• _OBJECTIVE_
Transcribe every line of the listing below word for word, omitting the pictures.

Source listing:

-=-=-

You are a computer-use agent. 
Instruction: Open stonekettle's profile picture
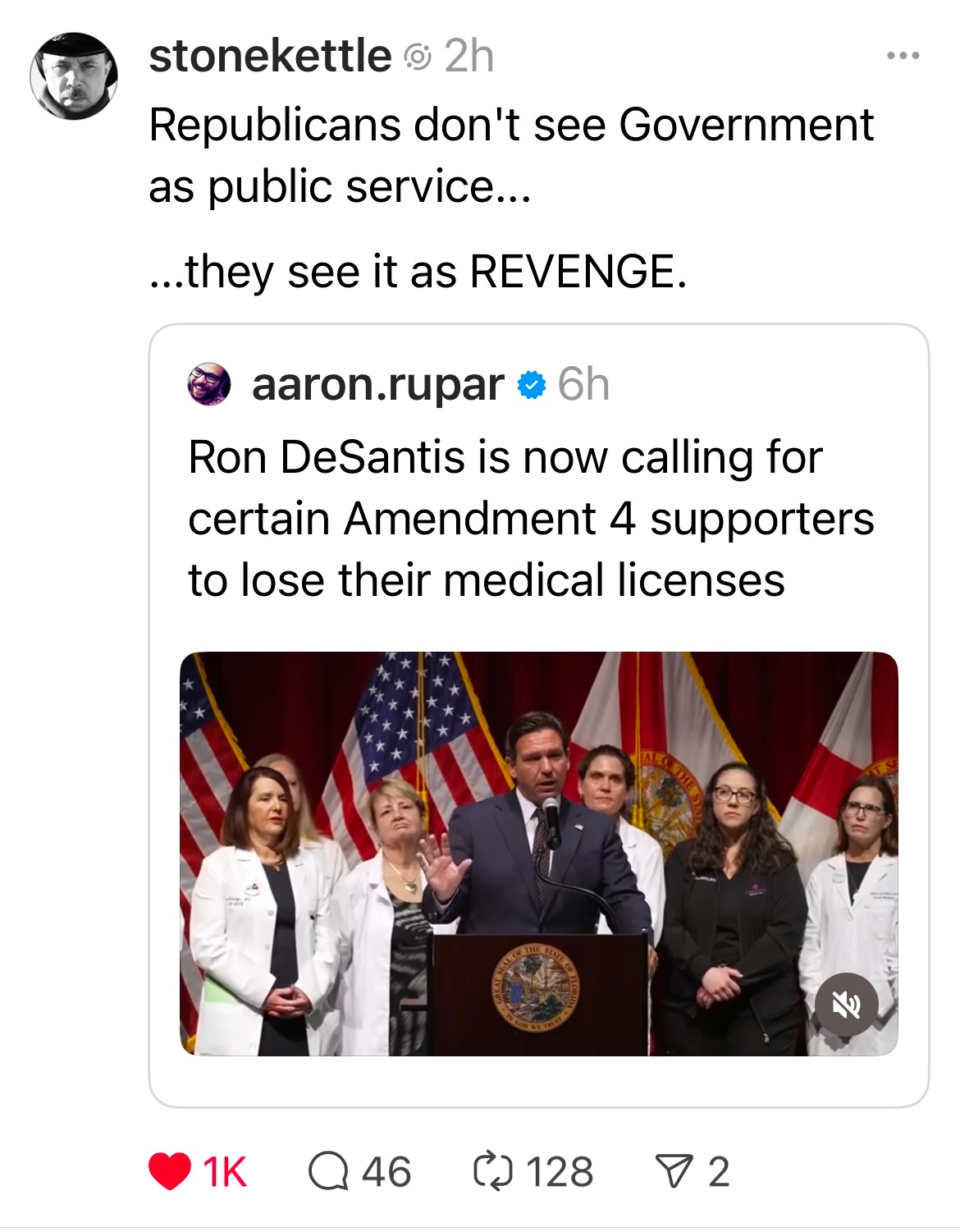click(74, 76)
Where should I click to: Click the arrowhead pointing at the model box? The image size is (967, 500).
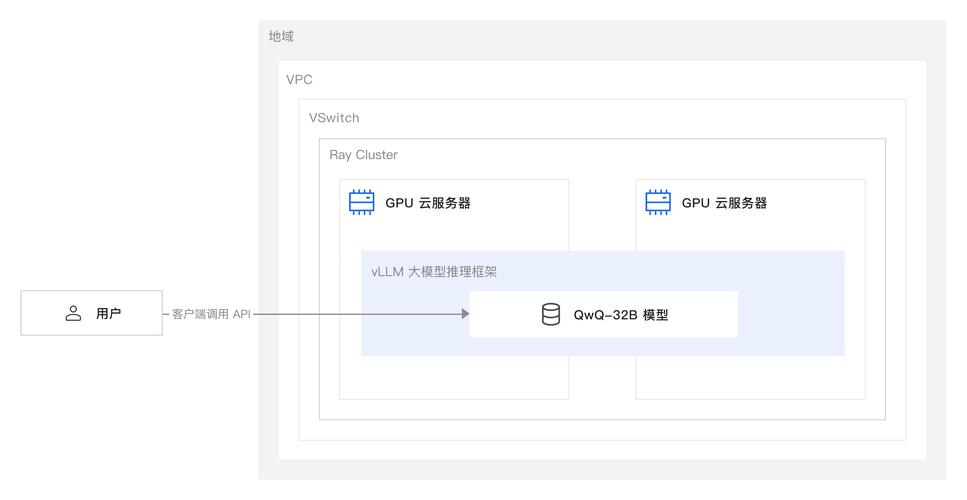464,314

-=-=-

• _THE ANSWER_
You are a computer-use agent. 
Instruction: Open stonekettle's profile picture
click(74, 76)
Where should I click to: Click the arrowhead pointing at the model box? The image size is (967, 500).
464,314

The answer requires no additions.